About this task. After locating the line with "Task: Set urgency level to Low" in the data that follows, return it and every later line exactly, up to and including the line with "Expand the outward".

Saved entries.
[Start of Attachment]

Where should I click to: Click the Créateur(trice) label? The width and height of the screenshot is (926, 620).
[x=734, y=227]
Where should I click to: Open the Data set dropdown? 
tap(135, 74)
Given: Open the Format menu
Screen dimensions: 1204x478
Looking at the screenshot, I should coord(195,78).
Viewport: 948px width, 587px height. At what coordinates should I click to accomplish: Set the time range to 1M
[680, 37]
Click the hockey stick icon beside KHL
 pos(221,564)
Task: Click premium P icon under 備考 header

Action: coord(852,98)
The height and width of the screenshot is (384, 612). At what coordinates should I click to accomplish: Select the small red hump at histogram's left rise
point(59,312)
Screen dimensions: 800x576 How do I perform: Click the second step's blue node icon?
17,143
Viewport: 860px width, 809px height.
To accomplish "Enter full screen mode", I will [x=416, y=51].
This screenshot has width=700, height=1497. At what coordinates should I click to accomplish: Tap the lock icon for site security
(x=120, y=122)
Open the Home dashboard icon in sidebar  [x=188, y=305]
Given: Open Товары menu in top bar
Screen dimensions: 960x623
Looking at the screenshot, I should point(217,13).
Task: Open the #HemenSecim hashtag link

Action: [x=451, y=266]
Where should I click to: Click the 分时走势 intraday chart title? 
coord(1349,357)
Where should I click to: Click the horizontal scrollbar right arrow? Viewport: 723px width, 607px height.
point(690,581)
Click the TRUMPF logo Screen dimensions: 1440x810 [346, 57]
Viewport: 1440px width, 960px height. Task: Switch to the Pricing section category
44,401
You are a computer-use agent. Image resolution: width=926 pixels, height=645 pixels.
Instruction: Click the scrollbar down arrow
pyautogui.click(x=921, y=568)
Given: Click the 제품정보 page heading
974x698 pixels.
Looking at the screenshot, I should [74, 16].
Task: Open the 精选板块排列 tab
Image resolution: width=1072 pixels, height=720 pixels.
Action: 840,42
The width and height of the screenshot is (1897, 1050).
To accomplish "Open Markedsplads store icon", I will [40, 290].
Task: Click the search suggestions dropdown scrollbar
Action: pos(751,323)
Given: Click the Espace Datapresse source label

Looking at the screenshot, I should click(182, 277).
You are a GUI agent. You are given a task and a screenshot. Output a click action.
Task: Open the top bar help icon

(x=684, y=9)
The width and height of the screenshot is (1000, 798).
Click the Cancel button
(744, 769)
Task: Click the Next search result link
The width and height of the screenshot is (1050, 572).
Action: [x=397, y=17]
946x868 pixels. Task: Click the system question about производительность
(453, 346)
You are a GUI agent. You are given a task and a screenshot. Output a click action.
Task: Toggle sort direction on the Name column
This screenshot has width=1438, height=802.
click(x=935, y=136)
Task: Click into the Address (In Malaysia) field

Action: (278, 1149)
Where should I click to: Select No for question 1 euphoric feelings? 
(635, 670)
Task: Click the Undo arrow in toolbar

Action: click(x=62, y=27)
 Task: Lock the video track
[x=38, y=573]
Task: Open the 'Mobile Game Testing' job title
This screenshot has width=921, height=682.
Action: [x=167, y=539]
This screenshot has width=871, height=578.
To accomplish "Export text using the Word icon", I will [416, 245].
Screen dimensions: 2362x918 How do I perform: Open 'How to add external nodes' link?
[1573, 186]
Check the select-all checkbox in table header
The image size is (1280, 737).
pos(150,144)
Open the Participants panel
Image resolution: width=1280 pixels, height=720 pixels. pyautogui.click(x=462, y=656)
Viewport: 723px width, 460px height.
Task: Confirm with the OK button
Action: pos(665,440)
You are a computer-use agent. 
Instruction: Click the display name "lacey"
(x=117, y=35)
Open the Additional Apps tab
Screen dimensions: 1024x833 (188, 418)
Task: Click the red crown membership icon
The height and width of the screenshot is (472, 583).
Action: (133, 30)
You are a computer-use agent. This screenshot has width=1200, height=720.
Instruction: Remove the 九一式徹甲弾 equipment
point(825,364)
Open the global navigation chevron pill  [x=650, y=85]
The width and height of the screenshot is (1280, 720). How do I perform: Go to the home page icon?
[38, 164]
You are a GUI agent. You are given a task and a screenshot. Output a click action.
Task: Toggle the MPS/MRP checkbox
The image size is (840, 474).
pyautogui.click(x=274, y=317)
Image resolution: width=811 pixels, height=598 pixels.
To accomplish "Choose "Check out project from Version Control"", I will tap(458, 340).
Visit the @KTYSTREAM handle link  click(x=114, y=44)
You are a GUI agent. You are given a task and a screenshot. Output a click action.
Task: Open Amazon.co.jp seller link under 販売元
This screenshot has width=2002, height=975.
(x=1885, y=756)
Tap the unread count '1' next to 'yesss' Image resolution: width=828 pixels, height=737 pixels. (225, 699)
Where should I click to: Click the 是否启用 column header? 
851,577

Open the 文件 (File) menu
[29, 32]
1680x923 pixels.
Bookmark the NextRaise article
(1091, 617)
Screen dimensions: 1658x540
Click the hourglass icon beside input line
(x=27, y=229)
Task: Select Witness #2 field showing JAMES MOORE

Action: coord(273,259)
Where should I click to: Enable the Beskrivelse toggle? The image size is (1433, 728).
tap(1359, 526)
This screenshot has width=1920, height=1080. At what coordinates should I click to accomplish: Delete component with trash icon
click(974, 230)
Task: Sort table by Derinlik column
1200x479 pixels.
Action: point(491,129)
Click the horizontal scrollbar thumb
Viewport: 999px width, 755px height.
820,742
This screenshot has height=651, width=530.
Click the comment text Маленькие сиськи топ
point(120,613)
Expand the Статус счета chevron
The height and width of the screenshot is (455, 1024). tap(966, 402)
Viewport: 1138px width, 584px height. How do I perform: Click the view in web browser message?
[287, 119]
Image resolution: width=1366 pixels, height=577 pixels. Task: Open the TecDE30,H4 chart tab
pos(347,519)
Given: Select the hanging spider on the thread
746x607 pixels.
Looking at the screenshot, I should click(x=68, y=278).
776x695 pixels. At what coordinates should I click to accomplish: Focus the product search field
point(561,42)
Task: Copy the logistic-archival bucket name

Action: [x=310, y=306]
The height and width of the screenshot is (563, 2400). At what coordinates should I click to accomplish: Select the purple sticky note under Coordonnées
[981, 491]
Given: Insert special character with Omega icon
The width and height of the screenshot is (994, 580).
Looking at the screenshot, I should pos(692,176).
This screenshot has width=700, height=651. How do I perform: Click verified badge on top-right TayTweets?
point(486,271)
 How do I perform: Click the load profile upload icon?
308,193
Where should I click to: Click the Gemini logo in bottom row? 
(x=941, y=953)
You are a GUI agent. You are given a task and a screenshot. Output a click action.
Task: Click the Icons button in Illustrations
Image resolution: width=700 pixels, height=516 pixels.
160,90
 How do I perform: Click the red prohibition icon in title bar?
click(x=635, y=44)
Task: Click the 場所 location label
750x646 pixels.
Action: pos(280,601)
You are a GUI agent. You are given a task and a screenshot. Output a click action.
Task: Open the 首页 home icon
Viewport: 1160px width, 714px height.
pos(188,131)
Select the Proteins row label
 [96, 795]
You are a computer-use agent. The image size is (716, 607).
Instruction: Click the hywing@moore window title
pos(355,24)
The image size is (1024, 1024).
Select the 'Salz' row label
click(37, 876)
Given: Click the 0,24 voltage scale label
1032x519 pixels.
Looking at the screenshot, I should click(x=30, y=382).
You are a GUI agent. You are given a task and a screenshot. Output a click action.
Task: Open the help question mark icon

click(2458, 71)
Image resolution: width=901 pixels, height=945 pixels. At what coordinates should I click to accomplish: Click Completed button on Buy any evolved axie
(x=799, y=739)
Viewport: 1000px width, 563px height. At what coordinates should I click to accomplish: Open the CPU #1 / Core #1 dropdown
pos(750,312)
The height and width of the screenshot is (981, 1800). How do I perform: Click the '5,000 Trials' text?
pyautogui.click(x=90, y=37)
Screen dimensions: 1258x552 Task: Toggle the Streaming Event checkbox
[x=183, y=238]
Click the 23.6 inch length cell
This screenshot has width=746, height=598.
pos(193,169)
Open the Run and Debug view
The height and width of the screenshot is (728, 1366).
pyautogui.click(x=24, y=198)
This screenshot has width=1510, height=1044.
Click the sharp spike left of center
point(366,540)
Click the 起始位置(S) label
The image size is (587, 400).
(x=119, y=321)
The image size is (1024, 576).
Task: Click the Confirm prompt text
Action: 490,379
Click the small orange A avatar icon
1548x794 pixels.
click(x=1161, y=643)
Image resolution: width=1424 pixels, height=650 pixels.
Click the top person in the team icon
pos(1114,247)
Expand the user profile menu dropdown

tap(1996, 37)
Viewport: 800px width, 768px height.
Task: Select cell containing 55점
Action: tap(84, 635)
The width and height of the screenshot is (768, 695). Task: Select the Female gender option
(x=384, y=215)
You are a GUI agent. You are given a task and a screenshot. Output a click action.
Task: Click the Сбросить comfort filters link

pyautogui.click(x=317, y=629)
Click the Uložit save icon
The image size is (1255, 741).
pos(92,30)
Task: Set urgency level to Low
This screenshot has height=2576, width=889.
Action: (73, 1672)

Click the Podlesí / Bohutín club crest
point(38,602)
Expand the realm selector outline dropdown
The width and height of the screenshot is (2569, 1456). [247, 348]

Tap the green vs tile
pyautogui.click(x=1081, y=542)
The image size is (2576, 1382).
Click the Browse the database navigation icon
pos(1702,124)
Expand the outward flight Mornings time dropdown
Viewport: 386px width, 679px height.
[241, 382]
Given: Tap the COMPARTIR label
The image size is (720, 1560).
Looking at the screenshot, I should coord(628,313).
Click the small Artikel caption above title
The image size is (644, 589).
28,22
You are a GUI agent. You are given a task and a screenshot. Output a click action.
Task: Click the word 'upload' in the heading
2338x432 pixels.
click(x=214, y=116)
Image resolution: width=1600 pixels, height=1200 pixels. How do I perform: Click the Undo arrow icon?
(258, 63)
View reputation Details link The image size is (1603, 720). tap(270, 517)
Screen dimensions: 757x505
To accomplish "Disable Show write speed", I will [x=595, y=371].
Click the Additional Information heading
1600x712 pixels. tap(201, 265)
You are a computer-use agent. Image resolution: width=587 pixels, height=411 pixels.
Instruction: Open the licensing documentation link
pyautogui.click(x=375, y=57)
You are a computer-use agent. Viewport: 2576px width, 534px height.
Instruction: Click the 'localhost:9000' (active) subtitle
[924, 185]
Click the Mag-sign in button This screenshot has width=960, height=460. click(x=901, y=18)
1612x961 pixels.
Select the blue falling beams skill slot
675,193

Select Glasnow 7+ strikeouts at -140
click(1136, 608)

[End of Attachment]

Written solution.
Task: Set urgency level to Low
This screenshot has height=2576, width=889.
Action: (73, 1672)

Click the Podlesí / Bohutín club crest
point(38,602)
Expand the realm selector outline dropdown
The width and height of the screenshot is (2569, 1456). [247, 348]

Tap the green vs tile
pyautogui.click(x=1081, y=542)
The image size is (2576, 1382).
Click the Browse the database navigation icon
pos(1702,124)
Expand the outward flight Mornings time dropdown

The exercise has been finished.